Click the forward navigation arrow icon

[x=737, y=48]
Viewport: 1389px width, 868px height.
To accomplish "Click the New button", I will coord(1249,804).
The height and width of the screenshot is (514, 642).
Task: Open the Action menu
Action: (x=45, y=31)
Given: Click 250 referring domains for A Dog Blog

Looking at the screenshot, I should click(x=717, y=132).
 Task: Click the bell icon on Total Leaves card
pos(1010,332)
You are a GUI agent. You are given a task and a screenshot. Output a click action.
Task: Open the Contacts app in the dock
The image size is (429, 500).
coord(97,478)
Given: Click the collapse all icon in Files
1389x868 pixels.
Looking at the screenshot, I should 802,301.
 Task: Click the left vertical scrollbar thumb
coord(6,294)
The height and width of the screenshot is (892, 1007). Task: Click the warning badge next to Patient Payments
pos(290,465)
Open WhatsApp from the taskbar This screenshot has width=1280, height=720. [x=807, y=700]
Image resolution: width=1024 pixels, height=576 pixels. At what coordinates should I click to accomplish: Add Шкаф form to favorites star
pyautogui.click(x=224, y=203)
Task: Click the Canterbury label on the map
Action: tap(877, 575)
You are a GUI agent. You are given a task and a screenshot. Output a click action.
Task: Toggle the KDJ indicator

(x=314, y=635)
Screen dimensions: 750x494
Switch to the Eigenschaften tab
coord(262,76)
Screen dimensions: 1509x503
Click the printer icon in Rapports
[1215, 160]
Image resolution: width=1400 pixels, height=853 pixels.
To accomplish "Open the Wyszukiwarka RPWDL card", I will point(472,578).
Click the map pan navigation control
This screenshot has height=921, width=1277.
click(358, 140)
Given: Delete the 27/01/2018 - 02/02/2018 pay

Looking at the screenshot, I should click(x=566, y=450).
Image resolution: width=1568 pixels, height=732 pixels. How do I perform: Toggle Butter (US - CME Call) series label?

▬▬▬▬▬▬

### Try it
Every entry above needs to be duplicated exactly.

### Expected answer
Click the forward navigation arrow icon

[x=737, y=48]
Viewport: 1389px width, 868px height.
To accomplish "Click the New button", I will coord(1249,804).
The height and width of the screenshot is (514, 642).
Task: Open the Action menu
Action: (x=45, y=31)
Given: Click 250 referring domains for A Dog Blog

Looking at the screenshot, I should click(x=717, y=132).
 Task: Click the bell icon on Total Leaves card
pos(1010,332)
You are a GUI agent. You are given a task and a screenshot. Output a click action.
Task: Open the Contacts app in the dock
The image size is (429, 500).
coord(97,478)
Given: Click the collapse all icon in Files
1389x868 pixels.
Looking at the screenshot, I should 802,301.
 Task: Click the left vertical scrollbar thumb
coord(6,294)
The height and width of the screenshot is (892, 1007). Task: Click the warning badge next to Patient Payments
pos(290,465)
Open WhatsApp from the taskbar This screenshot has width=1280, height=720. [x=807, y=700]
Image resolution: width=1024 pixels, height=576 pixels. At what coordinates should I click to accomplish: Add Шкаф form to favorites star
pyautogui.click(x=224, y=203)
Task: Click the Canterbury label on the map
Action: tap(877, 575)
You are a GUI agent. You are given a task and a screenshot. Output a click action.
Task: Toggle the KDJ indicator

(x=314, y=635)
Screen dimensions: 750x494
Switch to the Eigenschaften tab
coord(262,76)
Screen dimensions: 1509x503
Click the printer icon in Rapports
[1215, 160]
Image resolution: width=1400 pixels, height=853 pixels.
To accomplish "Open the Wyszukiwarka RPWDL card", I will point(472,578).
Click the map pan navigation control
This screenshot has height=921, width=1277.
click(358, 140)
Given: Delete the 27/01/2018 - 02/02/2018 pay

Looking at the screenshot, I should click(x=566, y=450).
Image resolution: width=1568 pixels, height=732 pixels. How do I perform: Toggle Butter (US - CME Call) series label?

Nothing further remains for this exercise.